Saturation Properties for Fluids : By deriving a new identity linking the heat of vaporization for pure components to the EOS , we are able to find new expressions for the two constants a & b in the EOS . These new expressions then allow tuning of both constants a and b to experimental saturation properties at subcritical temperatures . These new tuning procedures prove effective to the point where the simpler Redlich -Kwong EOS provides better results with our procedure than does the usually superior Peng -Robinson EOS with conventional procedures .
Activity Coefficient Models : This dissertation shows the flexibility of four activity coefficient models in the prediction of three fluid phase equilibrium phenomena . From these models we successfully developed new graphs that allow one to identify the presence of any of the three phenomena by visual inspection without performing a complex calculation as seen in current texts .
Remote Natural Gas : This dissertation presents simulation results of a new gas -to -liquids process which converts natural gas to liquid transportation fuels .
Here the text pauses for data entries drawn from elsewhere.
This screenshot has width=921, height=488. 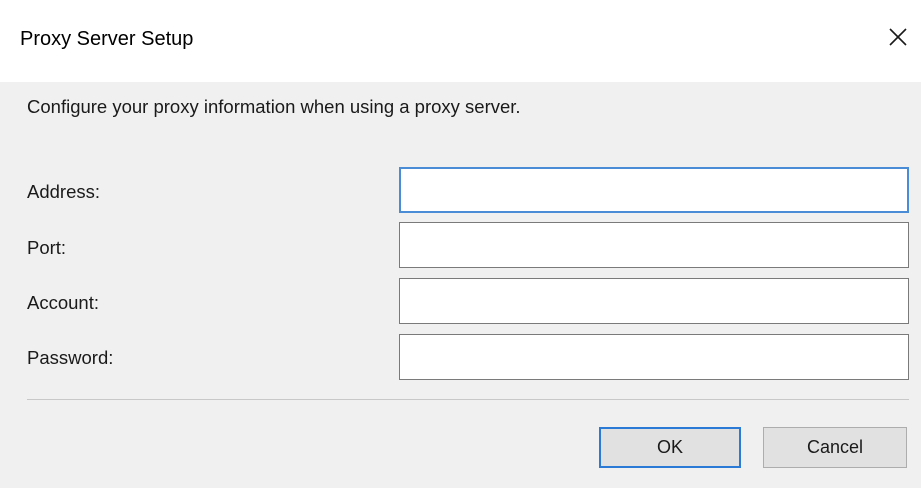 What do you see at coordinates (468, 400) in the screenshot?
I see `separator` at bounding box center [468, 400]. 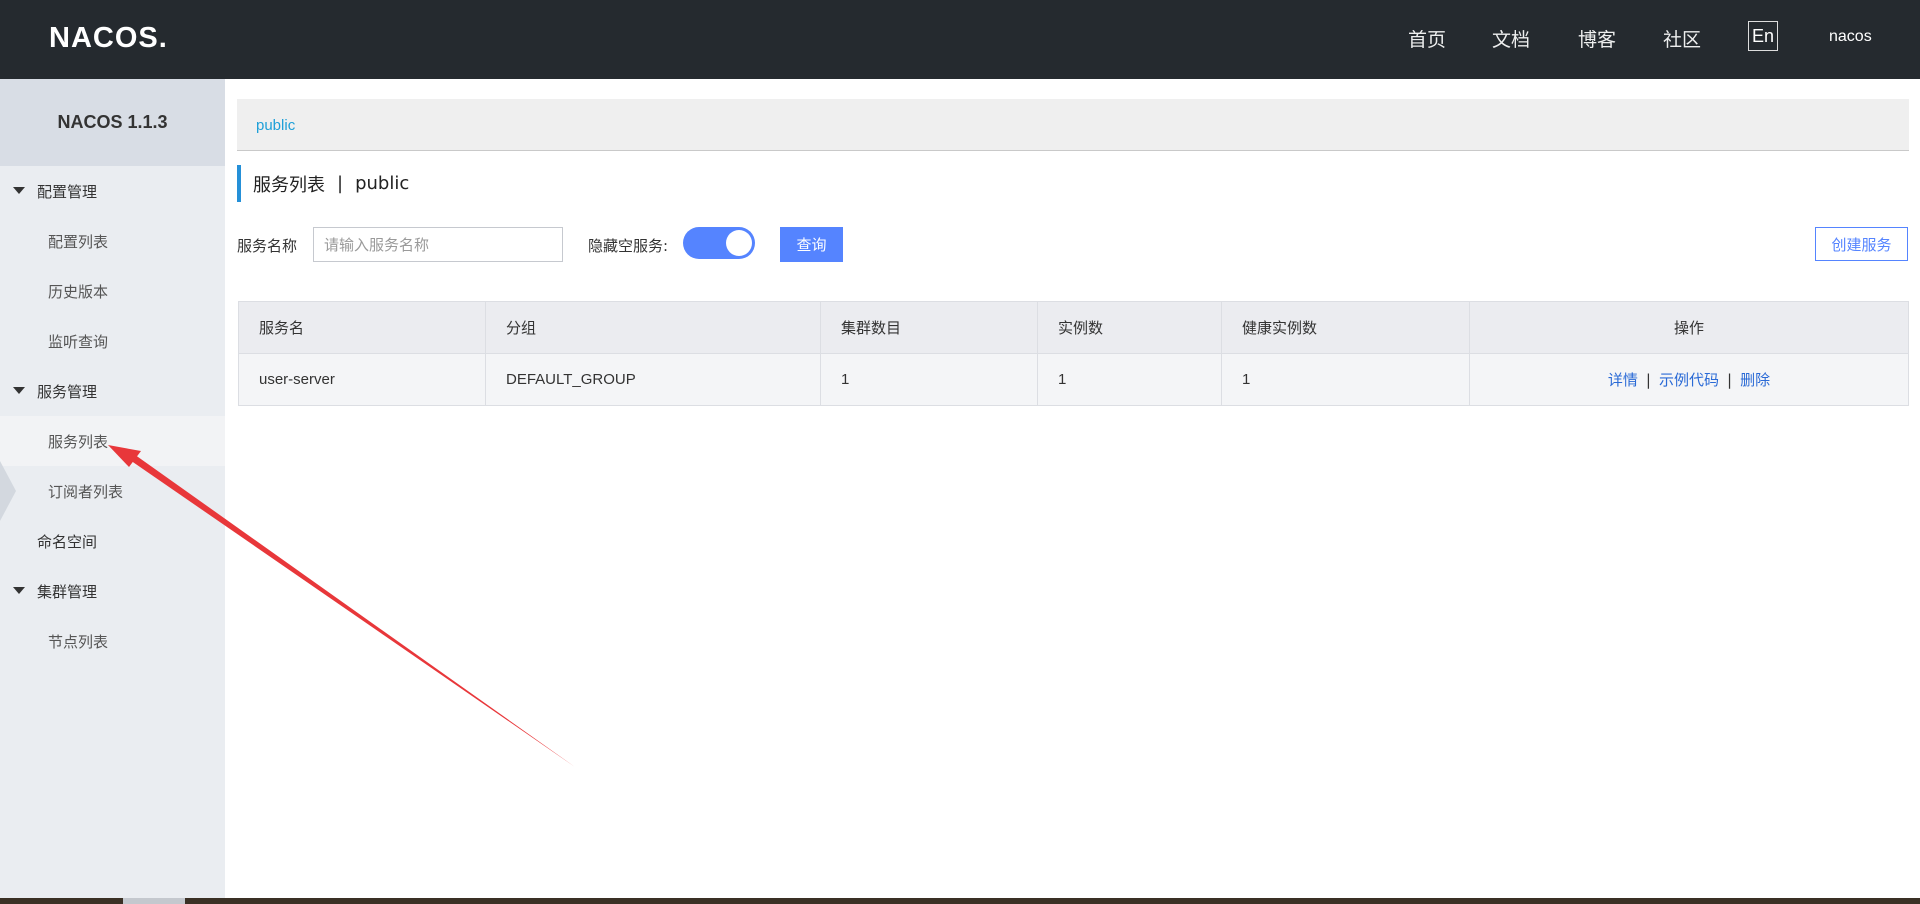 I want to click on sidebar-item-label: 节点列表, so click(x=78, y=642).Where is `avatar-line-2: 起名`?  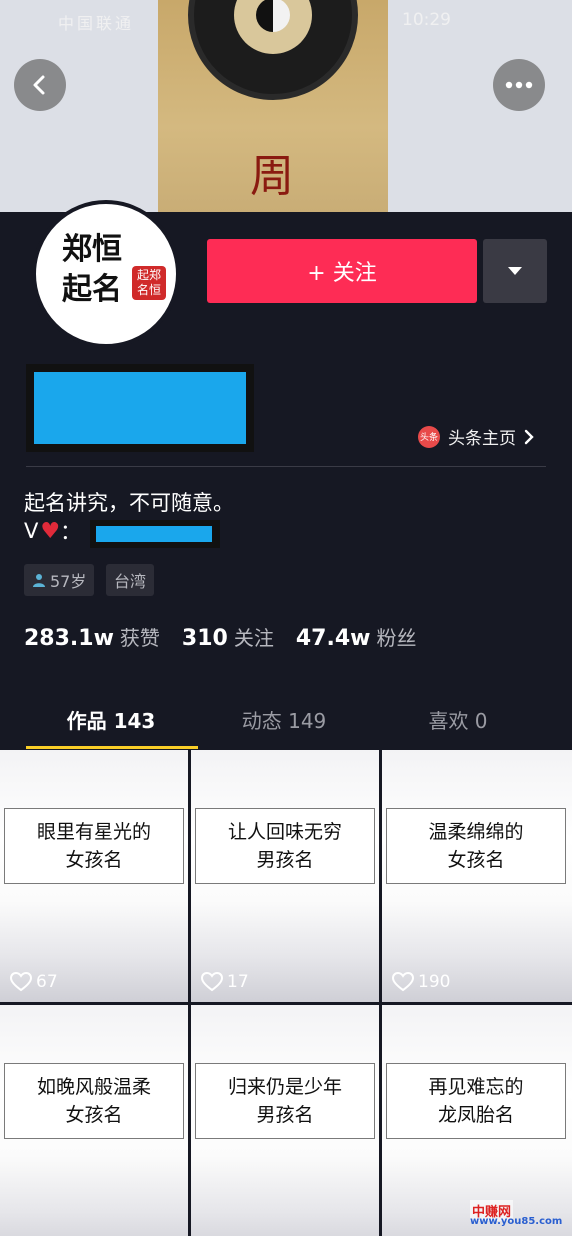 avatar-line-2: 起名 is located at coordinates (92, 290).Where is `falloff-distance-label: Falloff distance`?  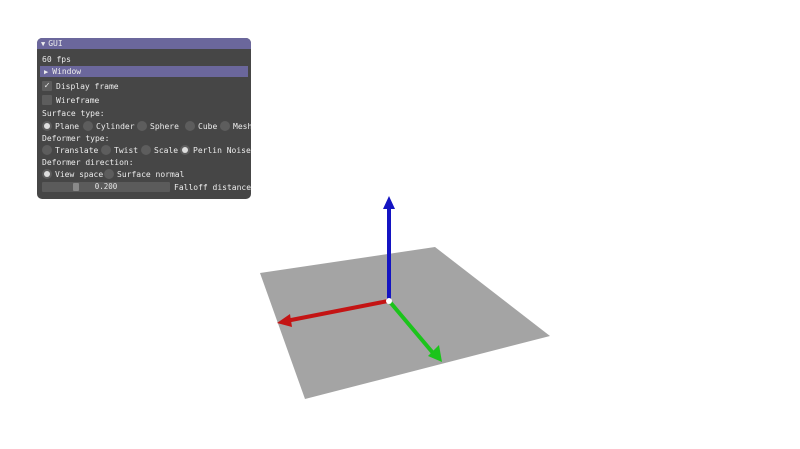 falloff-distance-label: Falloff distance is located at coordinates (212, 187).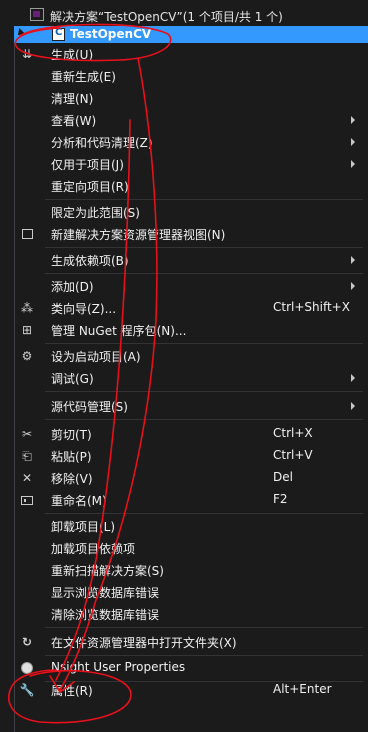 The image size is (368, 732). What do you see at coordinates (192, 570) in the screenshot?
I see `menu-item-rescan-solution: 重新扫描解决方案(S)` at bounding box center [192, 570].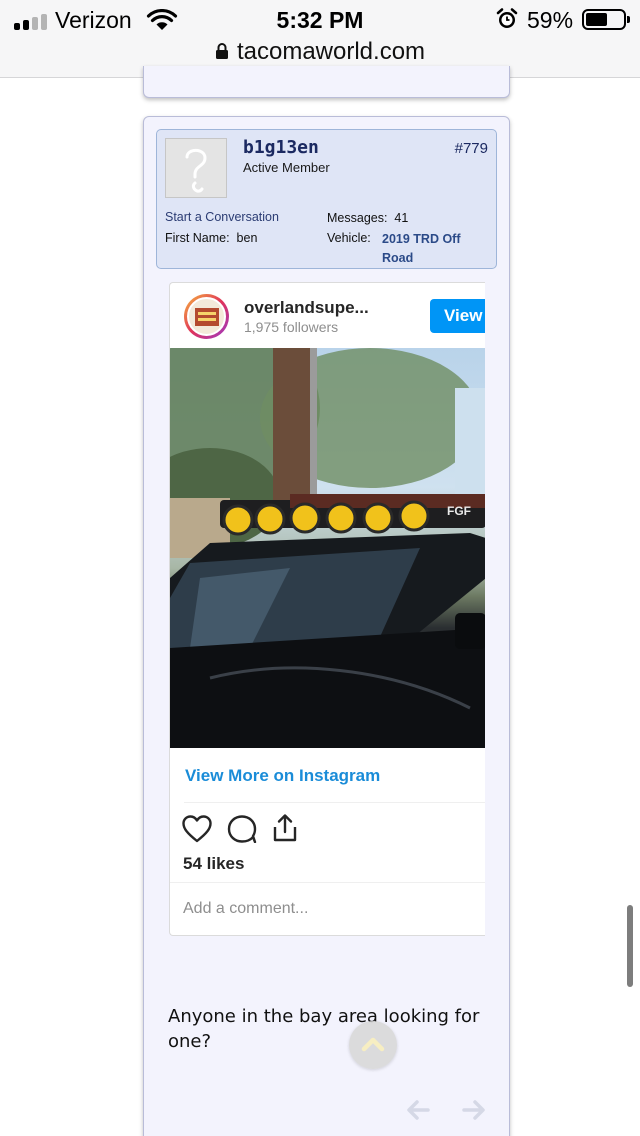  Describe the element at coordinates (285, 828) in the screenshot. I see `share-icon` at that location.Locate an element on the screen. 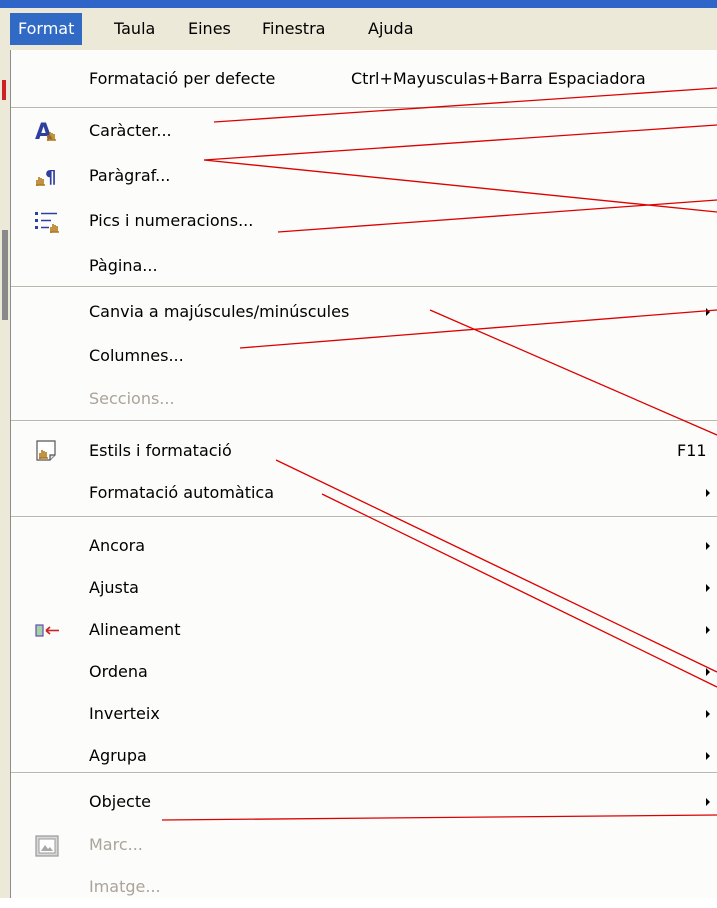 The height and width of the screenshot is (908, 717). menu-item-shortcut: F11 is located at coordinates (692, 450).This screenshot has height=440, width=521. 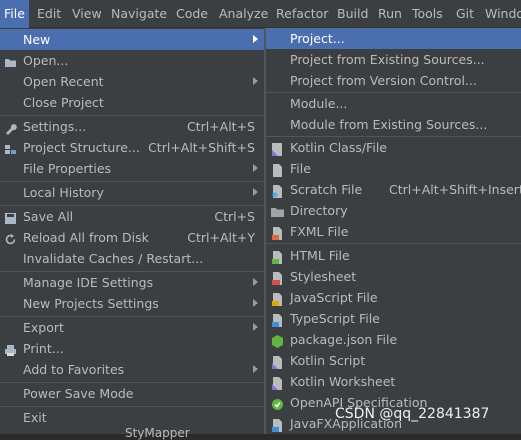 I want to click on submenu-item-stylesheet: Stylesheet, so click(x=394, y=276).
Based on the assumption of adiabatic reactions , our simulation results show that methane conversion increases with higher reaction temperature and longer residence times . Hydrogen can both inhibit methane decomposition and reduce coke formation . The rich components in the natural gas are found to decompose very fast and they have a vast quenching effect on the whole reactions . Recycling of unreacted methane also increases overall methane conversion . Finally , our simulator provides very close prediction of the experimental results from a pilot plant . Thus , we conclude that the simulation work is basically successful in fulfilling the goal of this research . |